Another day brings another poll with Donald Trump in the lead. According to a new Monmouth University poll of Republicans nationwide released Thursday, the real estate mogul leads the pack with 30 percent of the vote. His next closest competitor, retired neurosurgeon Ben Carson, takes 18 percent. By contrast, the most mainstream and viable candidates—Jeb Bush, Sen. Marco Rubio, and Govs. Scott Walker, John Kasich, and Chris Christie—take 8 percent, 5 percent, 3 percent, 2 percent, and 2 percent respectively, for a combined total of 20 percent support between the five of them.
In other words, the age of Trump is here, it shows no sign of retreat, and Republican leaders are nervous. If Trump becomes the nominee—still unlikely, for the same reasons it’s difficult for Sen. Bernie Sanders to pull a win in the Democratic primary—he’d be an easy target for Democrats, who could blast him for everything from inexperience and temperament, to his nativist rhetoric and unsubtle racism. But a Trump nomination is so unlikely that it’s not the actual nightmare for the Republican Party. The nightmare is a third-party run, where Trump gets himself on the ballot in all 50 states, and siphons white voters from a GOP that needs white turnout to win national elections.
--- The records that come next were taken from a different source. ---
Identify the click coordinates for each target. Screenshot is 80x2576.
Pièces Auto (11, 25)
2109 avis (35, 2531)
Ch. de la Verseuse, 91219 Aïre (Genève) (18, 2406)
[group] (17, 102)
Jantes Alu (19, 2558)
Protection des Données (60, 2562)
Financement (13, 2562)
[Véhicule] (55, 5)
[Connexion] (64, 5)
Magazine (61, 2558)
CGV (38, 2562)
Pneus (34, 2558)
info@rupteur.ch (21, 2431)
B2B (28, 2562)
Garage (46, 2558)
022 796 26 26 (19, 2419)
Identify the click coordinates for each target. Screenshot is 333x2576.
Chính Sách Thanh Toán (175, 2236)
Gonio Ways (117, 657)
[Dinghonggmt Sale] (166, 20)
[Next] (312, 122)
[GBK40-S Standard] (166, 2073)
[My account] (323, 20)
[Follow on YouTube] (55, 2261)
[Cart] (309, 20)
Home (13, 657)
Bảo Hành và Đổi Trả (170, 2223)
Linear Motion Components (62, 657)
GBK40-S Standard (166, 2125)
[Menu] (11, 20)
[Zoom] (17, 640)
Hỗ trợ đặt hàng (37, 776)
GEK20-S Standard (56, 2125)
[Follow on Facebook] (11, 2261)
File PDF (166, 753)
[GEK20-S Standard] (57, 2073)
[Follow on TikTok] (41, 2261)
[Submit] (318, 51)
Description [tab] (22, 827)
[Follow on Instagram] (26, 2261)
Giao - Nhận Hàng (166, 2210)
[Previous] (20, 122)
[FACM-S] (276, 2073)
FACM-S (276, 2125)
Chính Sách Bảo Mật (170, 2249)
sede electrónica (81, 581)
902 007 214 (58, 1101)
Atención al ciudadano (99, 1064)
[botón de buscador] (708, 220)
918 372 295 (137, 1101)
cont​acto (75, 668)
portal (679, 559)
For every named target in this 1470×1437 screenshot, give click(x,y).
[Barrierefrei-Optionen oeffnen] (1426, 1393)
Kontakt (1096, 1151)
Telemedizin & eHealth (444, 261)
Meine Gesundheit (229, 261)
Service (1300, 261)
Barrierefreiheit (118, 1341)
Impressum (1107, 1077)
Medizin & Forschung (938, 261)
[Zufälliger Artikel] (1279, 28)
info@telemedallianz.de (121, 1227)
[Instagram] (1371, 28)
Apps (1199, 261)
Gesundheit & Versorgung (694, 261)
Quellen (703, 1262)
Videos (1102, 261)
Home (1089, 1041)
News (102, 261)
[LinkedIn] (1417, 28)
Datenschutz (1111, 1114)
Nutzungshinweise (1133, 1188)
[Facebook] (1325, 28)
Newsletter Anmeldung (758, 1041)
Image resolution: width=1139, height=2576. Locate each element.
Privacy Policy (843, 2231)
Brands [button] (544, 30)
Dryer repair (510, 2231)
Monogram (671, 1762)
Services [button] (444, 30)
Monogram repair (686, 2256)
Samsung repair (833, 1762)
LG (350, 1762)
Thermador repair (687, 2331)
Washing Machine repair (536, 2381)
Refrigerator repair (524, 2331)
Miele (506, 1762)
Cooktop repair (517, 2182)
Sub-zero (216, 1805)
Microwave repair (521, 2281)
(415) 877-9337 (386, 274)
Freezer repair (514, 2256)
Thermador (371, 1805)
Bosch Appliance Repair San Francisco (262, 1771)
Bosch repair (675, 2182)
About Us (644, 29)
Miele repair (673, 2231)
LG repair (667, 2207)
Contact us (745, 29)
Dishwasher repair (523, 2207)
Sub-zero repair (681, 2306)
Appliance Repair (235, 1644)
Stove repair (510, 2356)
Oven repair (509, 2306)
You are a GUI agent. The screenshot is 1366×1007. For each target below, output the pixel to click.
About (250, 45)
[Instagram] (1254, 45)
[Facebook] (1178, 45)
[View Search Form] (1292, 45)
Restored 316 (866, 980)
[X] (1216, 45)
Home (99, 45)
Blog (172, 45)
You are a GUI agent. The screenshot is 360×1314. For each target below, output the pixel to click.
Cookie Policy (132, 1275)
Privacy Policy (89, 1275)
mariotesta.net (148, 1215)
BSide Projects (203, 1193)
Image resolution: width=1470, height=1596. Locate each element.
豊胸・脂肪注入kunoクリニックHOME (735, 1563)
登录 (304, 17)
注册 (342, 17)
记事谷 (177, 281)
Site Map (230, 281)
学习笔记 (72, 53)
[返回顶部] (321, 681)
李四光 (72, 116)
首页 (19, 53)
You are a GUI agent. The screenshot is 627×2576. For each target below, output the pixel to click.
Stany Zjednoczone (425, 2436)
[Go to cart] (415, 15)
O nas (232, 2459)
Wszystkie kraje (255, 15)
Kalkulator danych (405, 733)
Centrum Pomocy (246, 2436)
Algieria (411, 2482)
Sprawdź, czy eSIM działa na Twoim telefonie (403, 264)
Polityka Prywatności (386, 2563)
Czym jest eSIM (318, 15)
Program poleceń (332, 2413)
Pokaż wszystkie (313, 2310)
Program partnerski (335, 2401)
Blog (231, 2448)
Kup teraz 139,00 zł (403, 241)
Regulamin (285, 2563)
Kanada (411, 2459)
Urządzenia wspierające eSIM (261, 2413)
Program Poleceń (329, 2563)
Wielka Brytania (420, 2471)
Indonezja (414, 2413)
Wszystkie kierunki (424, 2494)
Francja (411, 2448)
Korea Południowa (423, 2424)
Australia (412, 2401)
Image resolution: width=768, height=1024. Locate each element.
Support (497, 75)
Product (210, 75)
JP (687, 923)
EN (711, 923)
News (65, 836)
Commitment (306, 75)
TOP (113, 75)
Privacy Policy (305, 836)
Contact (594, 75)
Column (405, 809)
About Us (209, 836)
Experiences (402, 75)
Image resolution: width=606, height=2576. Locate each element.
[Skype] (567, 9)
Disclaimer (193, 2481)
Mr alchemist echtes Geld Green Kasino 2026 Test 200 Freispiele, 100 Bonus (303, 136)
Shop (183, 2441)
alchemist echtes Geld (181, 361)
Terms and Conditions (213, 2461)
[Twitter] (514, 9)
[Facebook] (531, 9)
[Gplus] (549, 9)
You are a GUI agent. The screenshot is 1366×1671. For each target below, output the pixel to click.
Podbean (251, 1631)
That nightmare is why, on Wednesday, the Republican National Committee privately circulated a “loyalty pledge” to the party’s presidential candidates. “I [name] affirm that if I do not win the 2016 Republican nomination for president of the United States I will endorse the 2016 Republican presidential nominee regardless of who it is,” reads the pledge. “I further pledge that I will not seek to run as an independent or write-in candidate nor will I seek or accept the nomination for president of any other party.” The obvious hope was that Trump would agree, rule out an independent run, and let Republican leaders breathe easy (or at least, more easily).